Could all this really be proof that 'We Are The Aliens' ?

Panspermia : Its own origins and evolution ...

The idea that the seeds of life are ubiquitous throughout the cosmos goes back to Anaxagoras, a Greek philosopher. In the 1800s, French chemist Louis Pasteur proposed that spontaneous generation of life could not have occurred on Earth. British physicist Lord Kelvin and others jumped on Pasteur's bandwagon and suggested that life might have come from space.

But modern-day panspermia advocates have been the Rodney Dangerfields of science.

In fact, just two leading researchers carry the bulk of the panspermia torch.
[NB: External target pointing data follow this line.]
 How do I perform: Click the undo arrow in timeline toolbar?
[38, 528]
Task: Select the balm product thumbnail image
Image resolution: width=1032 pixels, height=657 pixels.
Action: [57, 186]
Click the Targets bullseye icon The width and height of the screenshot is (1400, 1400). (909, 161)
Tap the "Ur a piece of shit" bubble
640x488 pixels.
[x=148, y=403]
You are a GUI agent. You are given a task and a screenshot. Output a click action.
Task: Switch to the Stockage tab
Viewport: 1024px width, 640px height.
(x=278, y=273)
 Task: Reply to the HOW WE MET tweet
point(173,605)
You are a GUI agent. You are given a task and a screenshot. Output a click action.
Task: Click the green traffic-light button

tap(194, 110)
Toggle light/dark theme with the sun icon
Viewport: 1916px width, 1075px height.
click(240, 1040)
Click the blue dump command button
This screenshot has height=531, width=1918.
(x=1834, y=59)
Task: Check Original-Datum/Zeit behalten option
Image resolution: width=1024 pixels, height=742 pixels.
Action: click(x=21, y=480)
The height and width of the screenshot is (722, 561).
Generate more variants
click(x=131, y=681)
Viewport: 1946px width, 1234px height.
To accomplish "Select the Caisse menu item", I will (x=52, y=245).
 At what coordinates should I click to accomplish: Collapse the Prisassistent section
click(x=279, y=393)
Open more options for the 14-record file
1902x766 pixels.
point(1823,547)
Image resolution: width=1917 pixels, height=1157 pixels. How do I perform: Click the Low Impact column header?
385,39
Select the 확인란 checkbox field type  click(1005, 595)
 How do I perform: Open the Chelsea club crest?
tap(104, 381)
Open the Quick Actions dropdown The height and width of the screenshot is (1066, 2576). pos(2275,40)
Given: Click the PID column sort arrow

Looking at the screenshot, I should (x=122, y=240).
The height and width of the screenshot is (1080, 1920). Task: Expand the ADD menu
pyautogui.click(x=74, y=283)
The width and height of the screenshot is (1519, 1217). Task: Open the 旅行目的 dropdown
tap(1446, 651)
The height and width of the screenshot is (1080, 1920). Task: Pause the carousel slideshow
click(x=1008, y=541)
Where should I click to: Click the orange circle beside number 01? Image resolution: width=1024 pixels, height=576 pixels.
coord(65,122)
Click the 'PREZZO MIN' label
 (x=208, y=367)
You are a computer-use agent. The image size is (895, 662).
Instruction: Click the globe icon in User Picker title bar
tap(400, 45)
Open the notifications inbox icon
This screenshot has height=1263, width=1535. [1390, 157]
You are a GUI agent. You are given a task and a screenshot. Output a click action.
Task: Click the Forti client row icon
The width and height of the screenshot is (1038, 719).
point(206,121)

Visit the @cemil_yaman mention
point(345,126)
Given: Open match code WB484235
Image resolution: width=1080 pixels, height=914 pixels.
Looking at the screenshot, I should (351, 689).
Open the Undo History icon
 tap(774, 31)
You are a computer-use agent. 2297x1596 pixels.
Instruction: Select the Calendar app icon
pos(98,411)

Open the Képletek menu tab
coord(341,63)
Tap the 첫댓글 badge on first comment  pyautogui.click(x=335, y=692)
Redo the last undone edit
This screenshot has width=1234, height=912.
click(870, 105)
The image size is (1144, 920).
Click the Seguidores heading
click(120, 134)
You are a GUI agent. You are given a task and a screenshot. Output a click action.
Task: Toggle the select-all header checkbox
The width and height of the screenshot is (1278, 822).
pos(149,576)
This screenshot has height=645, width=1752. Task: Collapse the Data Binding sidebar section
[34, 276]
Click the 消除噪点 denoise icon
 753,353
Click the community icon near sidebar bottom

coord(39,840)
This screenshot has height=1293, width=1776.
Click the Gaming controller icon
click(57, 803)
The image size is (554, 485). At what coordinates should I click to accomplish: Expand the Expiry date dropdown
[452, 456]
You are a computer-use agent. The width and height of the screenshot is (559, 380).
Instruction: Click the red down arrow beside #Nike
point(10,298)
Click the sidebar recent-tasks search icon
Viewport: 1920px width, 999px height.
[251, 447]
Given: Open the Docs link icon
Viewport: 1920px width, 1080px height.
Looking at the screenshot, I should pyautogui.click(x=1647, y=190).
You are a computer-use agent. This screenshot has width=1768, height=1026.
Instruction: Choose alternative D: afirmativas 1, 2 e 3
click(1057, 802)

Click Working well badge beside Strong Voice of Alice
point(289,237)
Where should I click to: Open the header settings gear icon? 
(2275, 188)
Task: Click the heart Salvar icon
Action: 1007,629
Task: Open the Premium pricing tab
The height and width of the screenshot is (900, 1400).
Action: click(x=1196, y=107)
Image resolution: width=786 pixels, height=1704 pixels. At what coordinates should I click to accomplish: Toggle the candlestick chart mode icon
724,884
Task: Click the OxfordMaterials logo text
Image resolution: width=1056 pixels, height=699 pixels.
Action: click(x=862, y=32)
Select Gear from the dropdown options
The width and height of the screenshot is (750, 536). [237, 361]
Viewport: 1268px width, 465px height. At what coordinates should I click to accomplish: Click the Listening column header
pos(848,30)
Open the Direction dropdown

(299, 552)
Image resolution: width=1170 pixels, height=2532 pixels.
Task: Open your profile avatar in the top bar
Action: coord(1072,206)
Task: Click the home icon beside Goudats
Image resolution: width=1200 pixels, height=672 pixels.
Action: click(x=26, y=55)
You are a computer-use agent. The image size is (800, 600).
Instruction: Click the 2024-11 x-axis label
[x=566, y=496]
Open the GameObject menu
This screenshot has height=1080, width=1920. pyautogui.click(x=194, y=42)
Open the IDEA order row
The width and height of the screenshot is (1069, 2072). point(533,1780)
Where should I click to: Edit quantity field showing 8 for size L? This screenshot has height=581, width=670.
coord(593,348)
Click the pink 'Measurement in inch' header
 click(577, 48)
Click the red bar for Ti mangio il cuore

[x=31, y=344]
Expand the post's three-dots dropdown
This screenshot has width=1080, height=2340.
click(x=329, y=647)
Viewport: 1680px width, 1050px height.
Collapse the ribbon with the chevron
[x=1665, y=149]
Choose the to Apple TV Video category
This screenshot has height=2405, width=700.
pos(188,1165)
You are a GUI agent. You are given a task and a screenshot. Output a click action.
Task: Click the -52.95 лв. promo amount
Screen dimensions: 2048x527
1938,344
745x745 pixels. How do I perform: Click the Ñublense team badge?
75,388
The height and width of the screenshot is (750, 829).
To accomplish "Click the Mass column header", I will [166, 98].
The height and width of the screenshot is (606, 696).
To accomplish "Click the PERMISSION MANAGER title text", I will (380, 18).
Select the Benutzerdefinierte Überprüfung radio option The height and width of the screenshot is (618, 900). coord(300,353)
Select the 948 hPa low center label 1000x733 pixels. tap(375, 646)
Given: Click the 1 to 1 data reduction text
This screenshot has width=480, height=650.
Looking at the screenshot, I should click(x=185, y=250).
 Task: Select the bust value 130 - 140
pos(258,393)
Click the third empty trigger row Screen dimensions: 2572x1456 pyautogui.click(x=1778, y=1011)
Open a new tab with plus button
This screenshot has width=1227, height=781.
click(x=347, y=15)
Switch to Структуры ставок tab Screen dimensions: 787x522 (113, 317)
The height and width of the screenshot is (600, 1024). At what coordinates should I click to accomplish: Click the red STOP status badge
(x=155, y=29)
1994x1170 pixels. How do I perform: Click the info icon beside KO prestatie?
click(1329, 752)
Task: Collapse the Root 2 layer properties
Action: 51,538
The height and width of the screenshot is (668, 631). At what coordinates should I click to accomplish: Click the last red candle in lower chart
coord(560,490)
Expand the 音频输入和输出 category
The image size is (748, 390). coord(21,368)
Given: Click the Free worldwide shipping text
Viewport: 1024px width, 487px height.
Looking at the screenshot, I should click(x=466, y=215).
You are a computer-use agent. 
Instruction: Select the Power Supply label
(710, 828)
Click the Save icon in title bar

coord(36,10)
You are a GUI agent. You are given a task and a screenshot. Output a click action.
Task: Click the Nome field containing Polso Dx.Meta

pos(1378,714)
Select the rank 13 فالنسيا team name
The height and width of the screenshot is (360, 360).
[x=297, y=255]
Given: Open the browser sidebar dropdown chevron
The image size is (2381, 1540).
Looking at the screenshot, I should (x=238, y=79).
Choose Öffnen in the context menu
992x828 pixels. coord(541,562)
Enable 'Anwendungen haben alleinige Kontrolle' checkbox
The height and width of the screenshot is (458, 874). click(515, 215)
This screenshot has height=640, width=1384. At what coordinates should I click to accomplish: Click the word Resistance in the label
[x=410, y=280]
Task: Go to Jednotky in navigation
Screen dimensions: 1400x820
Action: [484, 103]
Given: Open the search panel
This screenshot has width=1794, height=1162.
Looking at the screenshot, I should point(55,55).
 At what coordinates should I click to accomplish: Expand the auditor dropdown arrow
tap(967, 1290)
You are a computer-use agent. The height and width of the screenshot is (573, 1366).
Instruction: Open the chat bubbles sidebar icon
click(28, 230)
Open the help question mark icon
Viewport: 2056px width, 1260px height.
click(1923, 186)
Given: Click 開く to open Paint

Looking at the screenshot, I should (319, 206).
The renowned Sir Fred Hoyle, known for his studies of star structure and the origin of the chemical elements in stars, has worked with Chandra Wickramasinghe over the past three decades to pioneer the modern theory of panspermia.

In the 1970s, Wickramasinghe and Hoyle found what they say are traces of life in the dust around distant stars. The duo then broadened the panspermia theory, arguing that a continual rain of life altering stuff from space, including germs that arrive in cycles related to solar activity has affected the course of evolution. The seeds, they say, are still coming.